Prism AI Gateway
A unified API gateway for 100+ LLM providers with built-in guardrails, intelligent routing, caching, cost controls, and full observability.
Warning
The prism-ai Python package and @futureagi/prism TypeScript package are being renamed. The current packages will continue to work but are deprecated. Watch for the updated package names in an upcoming release.
About
Prism is Future AGI’s AI Gateway. It sits between your application and LLM providers, giving you a single API that handles routing across 100+ providers, safety guardrails, response caching, cost tracking, and full observability.
Note
Already using the OpenAI SDK? Just change base_url to https://gateway.futureagi.com and swap your API key. No other code changes needed. Switch between 100+ providers by changing the model name.
Quick look
from openai import OpenAI
client = OpenAI(
base_url="https://gateway.futureagi.com/v1",
api_key="sk-prism-your-api-key-here"
)
response = client.chat.completions.create(
model="gpt-4o-mini",
messages=[{"role": "user", "content": "What is the capital of France?"}]
)
print(response.choices[0].message.content)import OpenAI from 'openai';
const client = new OpenAI({
baseURL: 'https://gateway.futureagi.com/v1',
apiKey: 'sk-prism-your-api-key-here'
});
const response = await client.chat.completions.create({
model: 'gpt-4o-mini',
messages: [{ role: 'user', content: 'What is the capital of France?' }]
});
console.log(response.choices[0].message.content);curl -X POST https://gateway.futureagi.com/v1/chat/completions \
-H "Authorization: Bearer sk-prism-your-api-key-here" \
-H "Content-Type: application/json" \
-d '{"model": "gpt-4o-mini", "messages": [{"role": "user", "content": "What is the capital of France?"}]}' Features
Manage Providers
Connect 100+ cloud and self-hosted LLM providers
Set Up Guardrails
Add safety policies and content moderation
Configure Routing
Load balancing, failover, and conditional routing
Enable Caching
Reduce costs and latency with response caching
Cost Tracking
Monitor spend and set budget limits
Shadow Experiments
Mirror traffic to alternative models for zero-risk evaluation
Rate Limiting
Control request throughput to the gateway
MCP & A2A
Connect agents via MCP and A2A protocols
Streaming
Stream responses in real time
Supported providers
Prism connects to cloud providers, API services, and self-hosted models. Providers with different native APIs (Anthropic, Gemini, Bedrock, Cohere) are automatically translated to the standard OpenAI format — your code stays the same regardless of which provider handles the request.
| Provider | Type |
|---|---|
| OpenAI | Cloud API |
| Anthropic | Cloud API |
| Google Gemini | Cloud API |
| AWS Bedrock | Cloud API |
| Azure OpenAI | Cloud API |
| Cohere | Cloud API |
| Groq, Together AI, Fireworks | Cloud API |
| Mistral AI, DeepInfra, Perplexity | Cloud API |
| Cerebras, xAI, OpenRouter | Cloud API |
| Ollama, vLLM, LM Studio, TGI | Self-hosted |
See Manage Providers for the full list and configuration details.

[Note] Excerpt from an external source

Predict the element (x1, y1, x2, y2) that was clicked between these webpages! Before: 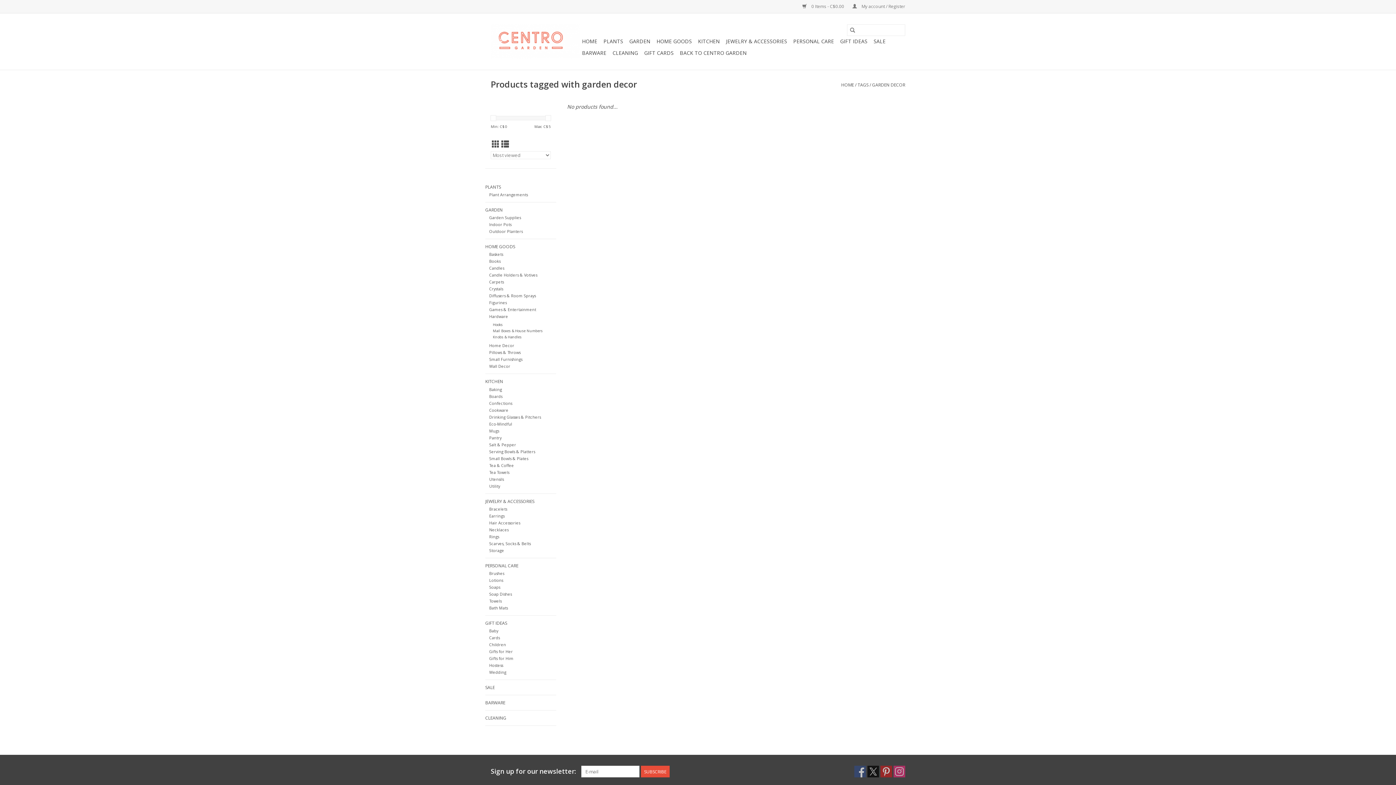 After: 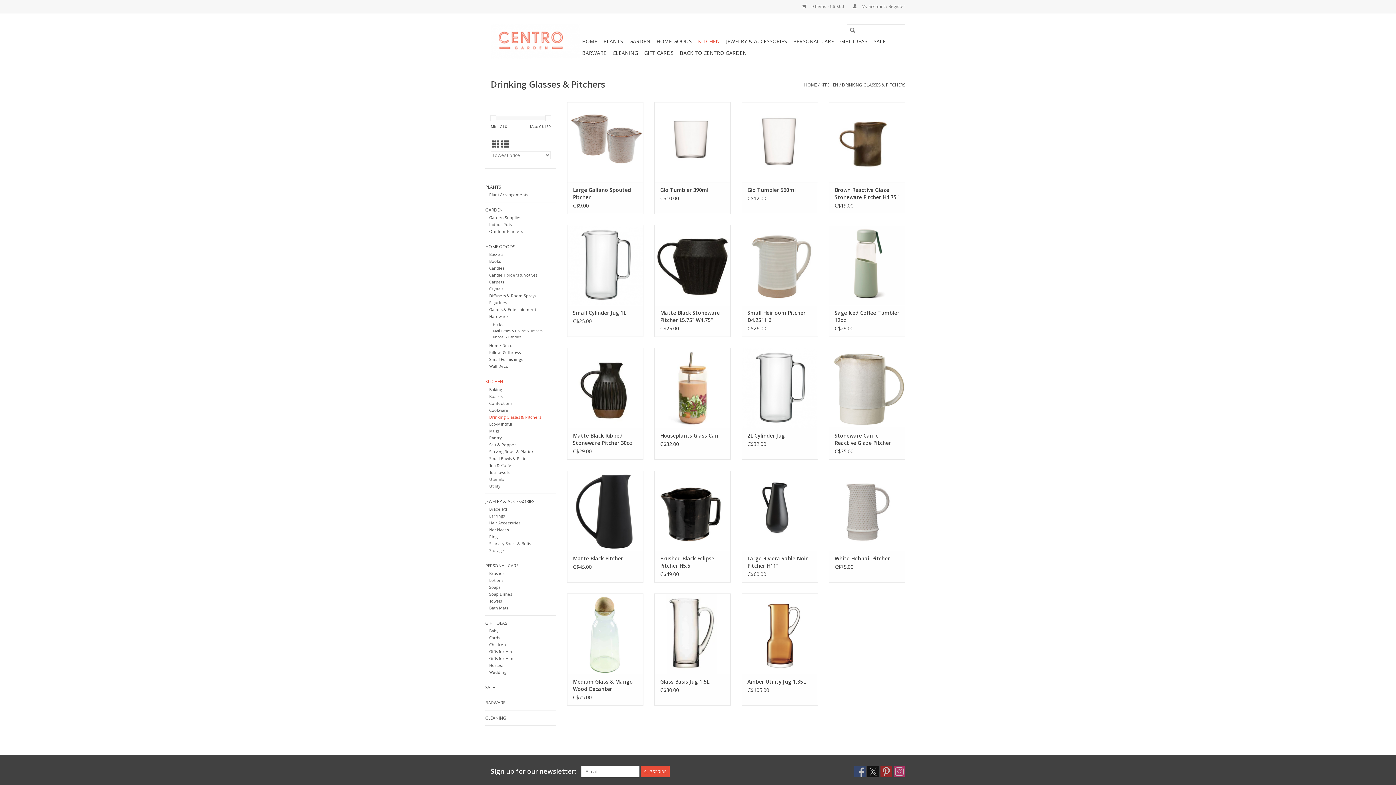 Action: label: Drinking Glasses & Pitchers bbox: (489, 414, 541, 419)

Frequently asked questions
Do I need to change my code?
No. If you use the OpenAI SDK, just change base_url and api_key. All providers work through the same OpenAI-format API.
Which providers are supported?
100+ including OpenAI, Anthropic, Google Gemini, AWS Bedrock, Azure, Mistral, Groq, and self-hosted models via Ollama, vLLM, and LM Studio.
What happens if a provider goes down?
Prism automatically fails over to healthy backup providers. Configure routing policies with retries, circuit breaking, and failover order.
Is my data stored?
Prism does not store your prompts or completions by default. Caching is opt-in and configurable per organization.
What's the latency overhead?
Prism adds minimal latency to requests. The exact overhead depends on enabled features (guardrails add more than simple routing).
Can I self-host Prism?
Yes. Prism is distributed as a Go binary and Docker image. See the Self-Hosted Deployment guide.